This post is second part of a two part series, in which I describe how the web is providing you relevant information from the ever swelling ocean of information. In the first part, I described what strategies internet based companies use to organize new information continually. Click here to read Part 1/2.
In this part, I will describe some strategies that internet based companies use to present relevant information in an easily assimilable way.
1. Maximizing Information Transmission Efficiency
Web pages overloaded with text and hyperlinks are giving way to cleaner layouts and more visual content. Most well designed websites provide a very good sense of modularity and hierarchy in their front-end architecture. I think there are at least two distinct styles which deserve mention. First, where information is presented in a single column, as if, on a long canvas, and you just need to scroll down to see more and more information. Some examples are the websites of Wunderlist, MotoX, Spotify and Uber. Second, where the web-page is divided in grids, and information is usually presented in the form of large thumbnails. Pinterest, Groupon, eBay, your Facebook timeline and Google+ sport such a style.

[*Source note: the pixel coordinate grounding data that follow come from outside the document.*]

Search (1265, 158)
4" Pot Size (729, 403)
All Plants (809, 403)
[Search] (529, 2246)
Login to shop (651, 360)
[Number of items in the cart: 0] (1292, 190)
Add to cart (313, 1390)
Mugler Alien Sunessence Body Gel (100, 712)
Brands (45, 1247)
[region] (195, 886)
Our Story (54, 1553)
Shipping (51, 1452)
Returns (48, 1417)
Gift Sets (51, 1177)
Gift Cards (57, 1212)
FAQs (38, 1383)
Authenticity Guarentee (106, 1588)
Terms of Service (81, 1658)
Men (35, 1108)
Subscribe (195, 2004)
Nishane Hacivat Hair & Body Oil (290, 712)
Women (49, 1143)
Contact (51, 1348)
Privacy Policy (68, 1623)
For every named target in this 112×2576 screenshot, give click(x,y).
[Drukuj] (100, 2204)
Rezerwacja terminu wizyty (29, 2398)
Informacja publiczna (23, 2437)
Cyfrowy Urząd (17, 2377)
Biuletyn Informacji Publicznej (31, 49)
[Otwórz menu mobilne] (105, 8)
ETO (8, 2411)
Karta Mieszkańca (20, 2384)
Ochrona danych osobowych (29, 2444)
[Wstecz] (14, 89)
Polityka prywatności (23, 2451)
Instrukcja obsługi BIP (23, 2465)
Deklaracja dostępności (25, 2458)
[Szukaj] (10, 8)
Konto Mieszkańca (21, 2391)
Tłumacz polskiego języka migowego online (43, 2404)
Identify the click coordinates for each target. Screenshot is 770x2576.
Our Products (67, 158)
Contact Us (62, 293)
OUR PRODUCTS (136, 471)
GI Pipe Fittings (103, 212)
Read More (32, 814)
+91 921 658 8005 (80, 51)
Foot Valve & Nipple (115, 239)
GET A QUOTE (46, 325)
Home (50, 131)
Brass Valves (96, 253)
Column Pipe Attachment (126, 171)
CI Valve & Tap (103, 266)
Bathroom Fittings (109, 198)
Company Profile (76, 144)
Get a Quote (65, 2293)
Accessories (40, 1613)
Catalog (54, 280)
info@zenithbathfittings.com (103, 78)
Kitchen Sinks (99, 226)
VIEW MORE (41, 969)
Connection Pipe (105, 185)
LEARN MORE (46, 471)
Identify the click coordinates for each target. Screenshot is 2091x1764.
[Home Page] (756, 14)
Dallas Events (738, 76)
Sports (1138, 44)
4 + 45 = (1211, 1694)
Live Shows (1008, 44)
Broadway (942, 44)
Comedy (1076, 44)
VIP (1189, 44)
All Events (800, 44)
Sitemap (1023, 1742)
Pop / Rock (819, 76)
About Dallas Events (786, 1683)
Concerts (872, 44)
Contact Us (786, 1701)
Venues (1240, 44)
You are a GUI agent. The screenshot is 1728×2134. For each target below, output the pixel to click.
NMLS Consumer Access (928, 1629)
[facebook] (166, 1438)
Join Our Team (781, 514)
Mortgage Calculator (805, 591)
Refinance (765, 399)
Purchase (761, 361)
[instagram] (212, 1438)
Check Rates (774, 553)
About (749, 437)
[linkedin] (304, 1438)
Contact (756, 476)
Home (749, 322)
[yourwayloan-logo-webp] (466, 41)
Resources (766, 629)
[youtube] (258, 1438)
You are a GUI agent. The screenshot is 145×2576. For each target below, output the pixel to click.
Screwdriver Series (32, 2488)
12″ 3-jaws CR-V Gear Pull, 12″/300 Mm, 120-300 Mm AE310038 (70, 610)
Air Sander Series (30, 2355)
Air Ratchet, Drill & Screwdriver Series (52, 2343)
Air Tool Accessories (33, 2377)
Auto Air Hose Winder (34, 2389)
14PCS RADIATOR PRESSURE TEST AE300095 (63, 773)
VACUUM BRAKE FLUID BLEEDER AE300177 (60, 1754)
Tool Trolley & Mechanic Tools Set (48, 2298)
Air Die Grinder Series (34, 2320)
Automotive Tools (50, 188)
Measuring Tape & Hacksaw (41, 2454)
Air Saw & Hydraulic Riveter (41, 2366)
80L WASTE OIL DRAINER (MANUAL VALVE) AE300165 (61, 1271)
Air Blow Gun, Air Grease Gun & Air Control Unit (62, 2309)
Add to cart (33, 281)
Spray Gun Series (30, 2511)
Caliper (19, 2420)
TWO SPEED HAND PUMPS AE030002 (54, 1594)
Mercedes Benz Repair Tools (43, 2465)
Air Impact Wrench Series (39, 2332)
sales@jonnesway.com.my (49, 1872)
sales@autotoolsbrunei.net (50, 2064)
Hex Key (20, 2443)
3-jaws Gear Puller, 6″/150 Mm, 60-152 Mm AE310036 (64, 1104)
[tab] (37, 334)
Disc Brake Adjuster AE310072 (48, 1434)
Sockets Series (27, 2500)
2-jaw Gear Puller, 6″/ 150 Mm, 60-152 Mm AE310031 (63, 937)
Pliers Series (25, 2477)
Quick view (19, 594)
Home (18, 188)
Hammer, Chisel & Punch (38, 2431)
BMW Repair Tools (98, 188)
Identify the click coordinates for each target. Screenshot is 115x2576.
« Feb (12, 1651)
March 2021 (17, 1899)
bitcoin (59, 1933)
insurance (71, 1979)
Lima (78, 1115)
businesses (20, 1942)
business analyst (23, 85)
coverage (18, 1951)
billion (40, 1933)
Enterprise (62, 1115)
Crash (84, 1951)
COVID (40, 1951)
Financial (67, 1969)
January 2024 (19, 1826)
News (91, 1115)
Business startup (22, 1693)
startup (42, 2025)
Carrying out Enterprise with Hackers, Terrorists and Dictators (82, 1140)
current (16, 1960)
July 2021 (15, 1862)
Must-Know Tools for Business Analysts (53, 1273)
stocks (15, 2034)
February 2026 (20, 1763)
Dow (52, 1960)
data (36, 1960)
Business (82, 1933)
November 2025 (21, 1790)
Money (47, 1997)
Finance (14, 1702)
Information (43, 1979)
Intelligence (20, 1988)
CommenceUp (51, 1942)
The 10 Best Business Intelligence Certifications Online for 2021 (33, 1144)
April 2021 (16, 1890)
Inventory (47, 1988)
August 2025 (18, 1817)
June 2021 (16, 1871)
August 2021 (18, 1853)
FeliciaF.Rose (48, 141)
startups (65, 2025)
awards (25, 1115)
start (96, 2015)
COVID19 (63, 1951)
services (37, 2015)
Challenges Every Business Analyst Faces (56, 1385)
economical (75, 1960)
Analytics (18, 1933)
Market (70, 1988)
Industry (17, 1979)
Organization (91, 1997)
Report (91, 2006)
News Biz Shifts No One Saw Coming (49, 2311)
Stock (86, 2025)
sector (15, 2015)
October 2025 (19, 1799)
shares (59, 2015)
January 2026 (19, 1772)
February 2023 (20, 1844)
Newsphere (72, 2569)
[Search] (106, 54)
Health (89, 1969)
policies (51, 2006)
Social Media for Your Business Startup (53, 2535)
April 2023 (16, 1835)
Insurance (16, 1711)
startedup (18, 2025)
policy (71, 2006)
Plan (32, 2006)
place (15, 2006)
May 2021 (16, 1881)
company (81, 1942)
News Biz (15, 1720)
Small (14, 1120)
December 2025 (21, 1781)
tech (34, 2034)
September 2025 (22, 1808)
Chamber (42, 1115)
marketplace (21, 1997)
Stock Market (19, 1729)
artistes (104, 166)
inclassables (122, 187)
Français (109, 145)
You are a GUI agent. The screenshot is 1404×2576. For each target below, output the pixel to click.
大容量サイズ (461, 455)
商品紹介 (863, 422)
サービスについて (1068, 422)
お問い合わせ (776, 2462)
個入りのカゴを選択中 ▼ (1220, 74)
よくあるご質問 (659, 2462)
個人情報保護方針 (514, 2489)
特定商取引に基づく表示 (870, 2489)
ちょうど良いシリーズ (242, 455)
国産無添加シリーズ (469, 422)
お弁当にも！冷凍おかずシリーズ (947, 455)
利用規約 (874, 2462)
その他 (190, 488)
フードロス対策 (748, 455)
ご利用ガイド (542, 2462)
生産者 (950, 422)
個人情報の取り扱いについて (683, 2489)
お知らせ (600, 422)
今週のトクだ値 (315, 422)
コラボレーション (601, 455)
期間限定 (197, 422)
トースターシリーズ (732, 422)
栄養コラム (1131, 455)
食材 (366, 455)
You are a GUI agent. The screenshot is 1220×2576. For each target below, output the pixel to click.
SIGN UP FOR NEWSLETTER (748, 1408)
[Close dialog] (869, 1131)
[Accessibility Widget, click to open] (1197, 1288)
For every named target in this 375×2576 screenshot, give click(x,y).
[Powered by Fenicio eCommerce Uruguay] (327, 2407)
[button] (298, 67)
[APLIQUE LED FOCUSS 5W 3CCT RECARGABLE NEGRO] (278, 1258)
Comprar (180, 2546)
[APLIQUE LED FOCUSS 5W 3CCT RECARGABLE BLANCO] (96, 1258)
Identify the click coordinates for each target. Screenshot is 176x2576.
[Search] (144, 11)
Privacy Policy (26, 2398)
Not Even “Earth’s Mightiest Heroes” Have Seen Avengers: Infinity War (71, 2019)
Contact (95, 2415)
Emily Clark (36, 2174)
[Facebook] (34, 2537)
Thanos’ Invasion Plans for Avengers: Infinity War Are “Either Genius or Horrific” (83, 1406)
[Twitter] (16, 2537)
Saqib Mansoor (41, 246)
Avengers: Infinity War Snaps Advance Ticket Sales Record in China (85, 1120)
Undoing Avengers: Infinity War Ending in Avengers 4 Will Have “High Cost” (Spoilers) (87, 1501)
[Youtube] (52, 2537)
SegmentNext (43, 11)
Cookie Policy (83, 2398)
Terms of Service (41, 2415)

From Zappos’, “Customers Who Bought This Item Also Bought” to YouTube’s “Recommended for you”, making recommendations to visitors has become a rave across the web. Companies make recommendations in order to make visitors stay longer on their websites, so that they end up purchasing more stuff and/or clicking on more ads.
3. Portability across devices
Many people in developed countries use more than one computing device. Those who do so, have come to expect seamless functioning of websites across their devices. This is being achieved thorough what is known as ‘responsive web design’, which refers to web-designs that fluidly change and respond to fit any screen or device size. Some of the prominent companies which have already adopted such a web-design are: Microsoft, Starbucks, The Next Web, and Time magazine. Responsive web design when used with cookies enable websites to remember stateful information (such as items in a shopping cart) of visitors, thus making the transition across devices even more seamless.
For the success of a good idea it important to understand the context in which the idea will materialize. What I have described in my two post series, I believe, are very fundamental aspects of operating in today’s internet based business context.
What is your take on doing business in today’s internet based business context? Would you like to add something to the information I presented in the post? I would love to know your views.